Manteniendo funcionales las lámparas infrarrojas en la zona de enjuague
Seamos honestos: las etapas de enjuague son un verdadero infierno para los componentes electrónicos. Las lámparas infrarrojas de alta potencia se encuentran a pocos centímetros de chorros de agua constantes y de una alta humedad. Es una situación propicia para desastres. Un pequeño agujero en el cuarzo o un sello defectuoso pueden causar un cortocircuito. En cuestión de segundos, los fusibles se funden y el PLC deja de funcionar.
Es un problema del cual nadie quiere preocuparse.
La “prueba de estrés”
No creemos en realizar pruebas aleatorias con unas pocas lámparas de cada lote, esperando que todo vaya bien. Así es como se dañan los componentes en condiciones reales. En lugar de eso, sometemos cada lámpara a pruebas de resistencia eléctrica antes de que salga de nuestra fábrica. Básicamente, aplicamos una alta tensión para detectar cualquier debilidad oculta. Si el aislamiento falla o hay alguna fugas de corriente, esa lámpara no sirve para nada. Preferimos desecharla antes de que cause problemas en cuanto se activen los rociadores. Nos aseguramos de que la energía llegue al filamento, justo donde debería estar, y lejos del chasis de la máquina.
Luchando contra las fugas
La impermeabilización no se refiere solo al tubo de vidrio.
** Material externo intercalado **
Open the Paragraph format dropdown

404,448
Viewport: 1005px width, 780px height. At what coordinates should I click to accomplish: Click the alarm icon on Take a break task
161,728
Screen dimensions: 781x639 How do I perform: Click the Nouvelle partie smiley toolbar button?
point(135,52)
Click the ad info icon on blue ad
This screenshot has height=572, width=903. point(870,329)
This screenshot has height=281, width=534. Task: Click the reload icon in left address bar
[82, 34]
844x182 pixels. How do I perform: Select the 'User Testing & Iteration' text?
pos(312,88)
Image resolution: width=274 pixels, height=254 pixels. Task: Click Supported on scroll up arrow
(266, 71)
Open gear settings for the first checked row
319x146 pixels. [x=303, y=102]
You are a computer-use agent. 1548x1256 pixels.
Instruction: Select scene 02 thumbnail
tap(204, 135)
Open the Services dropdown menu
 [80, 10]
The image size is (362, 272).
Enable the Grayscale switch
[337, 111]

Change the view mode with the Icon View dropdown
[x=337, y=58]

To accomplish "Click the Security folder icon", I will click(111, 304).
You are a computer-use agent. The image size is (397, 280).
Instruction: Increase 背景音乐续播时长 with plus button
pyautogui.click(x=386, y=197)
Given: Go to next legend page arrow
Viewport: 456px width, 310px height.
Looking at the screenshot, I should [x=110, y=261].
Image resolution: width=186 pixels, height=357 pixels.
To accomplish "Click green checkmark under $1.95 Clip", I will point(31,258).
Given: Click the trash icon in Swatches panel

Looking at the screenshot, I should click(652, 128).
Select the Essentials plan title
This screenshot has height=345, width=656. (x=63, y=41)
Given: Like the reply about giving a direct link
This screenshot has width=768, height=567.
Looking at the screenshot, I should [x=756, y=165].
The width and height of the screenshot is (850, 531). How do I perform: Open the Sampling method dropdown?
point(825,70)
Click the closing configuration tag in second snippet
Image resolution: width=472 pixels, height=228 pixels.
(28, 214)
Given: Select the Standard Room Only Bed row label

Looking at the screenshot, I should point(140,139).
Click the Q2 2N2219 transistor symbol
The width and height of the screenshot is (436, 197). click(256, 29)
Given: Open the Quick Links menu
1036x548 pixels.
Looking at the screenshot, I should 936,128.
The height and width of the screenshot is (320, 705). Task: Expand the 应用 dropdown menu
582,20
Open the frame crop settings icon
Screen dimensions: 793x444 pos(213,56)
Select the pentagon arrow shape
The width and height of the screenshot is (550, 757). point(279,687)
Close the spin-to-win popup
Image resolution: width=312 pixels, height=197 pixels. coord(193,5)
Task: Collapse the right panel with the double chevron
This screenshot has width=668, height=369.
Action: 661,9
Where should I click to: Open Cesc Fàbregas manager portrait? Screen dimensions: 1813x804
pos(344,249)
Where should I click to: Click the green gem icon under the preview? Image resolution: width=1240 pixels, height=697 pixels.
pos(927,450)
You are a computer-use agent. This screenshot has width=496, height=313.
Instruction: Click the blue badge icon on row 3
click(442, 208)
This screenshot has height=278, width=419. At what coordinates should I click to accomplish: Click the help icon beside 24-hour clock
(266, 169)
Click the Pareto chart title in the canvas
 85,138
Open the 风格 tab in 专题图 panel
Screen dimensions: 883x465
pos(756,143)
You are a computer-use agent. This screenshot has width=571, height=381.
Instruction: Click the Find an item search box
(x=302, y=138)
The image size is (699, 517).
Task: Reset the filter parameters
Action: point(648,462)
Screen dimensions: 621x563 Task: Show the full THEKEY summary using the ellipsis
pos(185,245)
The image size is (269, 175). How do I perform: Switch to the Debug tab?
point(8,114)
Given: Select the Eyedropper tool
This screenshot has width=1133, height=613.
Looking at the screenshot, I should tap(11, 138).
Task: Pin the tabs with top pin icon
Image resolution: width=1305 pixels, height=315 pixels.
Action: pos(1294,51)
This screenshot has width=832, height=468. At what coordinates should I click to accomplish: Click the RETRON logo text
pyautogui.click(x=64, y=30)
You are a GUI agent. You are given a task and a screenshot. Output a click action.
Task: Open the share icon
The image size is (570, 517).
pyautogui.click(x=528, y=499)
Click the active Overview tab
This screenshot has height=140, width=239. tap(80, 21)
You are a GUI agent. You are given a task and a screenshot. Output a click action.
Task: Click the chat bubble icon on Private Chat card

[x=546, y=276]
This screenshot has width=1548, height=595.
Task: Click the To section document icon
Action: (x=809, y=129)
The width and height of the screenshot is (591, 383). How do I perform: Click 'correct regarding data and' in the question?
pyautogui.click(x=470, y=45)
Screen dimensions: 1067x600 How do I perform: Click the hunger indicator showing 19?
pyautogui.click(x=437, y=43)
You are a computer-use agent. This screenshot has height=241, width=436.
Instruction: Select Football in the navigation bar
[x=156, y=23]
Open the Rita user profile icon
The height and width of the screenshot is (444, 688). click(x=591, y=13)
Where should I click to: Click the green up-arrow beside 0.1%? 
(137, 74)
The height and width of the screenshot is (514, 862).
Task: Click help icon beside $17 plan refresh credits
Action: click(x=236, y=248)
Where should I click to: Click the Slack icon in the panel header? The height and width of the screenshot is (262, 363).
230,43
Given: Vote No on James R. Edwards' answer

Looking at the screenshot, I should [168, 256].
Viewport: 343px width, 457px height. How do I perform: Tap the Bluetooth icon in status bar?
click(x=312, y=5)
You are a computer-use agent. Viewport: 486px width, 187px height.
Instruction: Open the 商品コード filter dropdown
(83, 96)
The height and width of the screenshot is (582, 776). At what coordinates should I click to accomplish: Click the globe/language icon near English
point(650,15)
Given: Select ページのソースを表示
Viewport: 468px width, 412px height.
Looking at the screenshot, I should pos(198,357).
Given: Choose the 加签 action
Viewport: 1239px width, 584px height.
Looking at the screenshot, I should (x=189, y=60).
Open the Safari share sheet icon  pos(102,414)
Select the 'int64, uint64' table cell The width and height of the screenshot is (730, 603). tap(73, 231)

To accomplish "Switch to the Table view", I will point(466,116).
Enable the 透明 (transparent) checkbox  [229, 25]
El verdadero peligro está en el punto donde el electrodo se conecta con el cable. El agua es muy astuta: en condiciones de enjuague, la acción capilar puede hacer que la humedad penetre dentro de la carcasa de la lámpara. Para evitar esto, utilizamos compuestos especiales de sellado en esos puntos críticos. De este modo, se crea una barrera que impide que la humedad pase.
Una advertencia sobre el calor
Aquí está el compromiso: esos sellos reforzados son excelentes para garantizar la seguridad, pero pueden dificultar la evacuación del calor desde los extremos de la lámpara. Es necesario asegurarse de que la carcasa tenga suficiente circulación de aire. Si se coloca una lámpara de alta potencia en una caja estrecha e impermeable, sin espacio para que el aire circule, se producirá un sobrecalentamiento del filamento. Construimos estas lámparas para que puedan funcionar en las partes más húmedas de la línea de producción, sin convertir el panel eléctrico en un verdadero caos.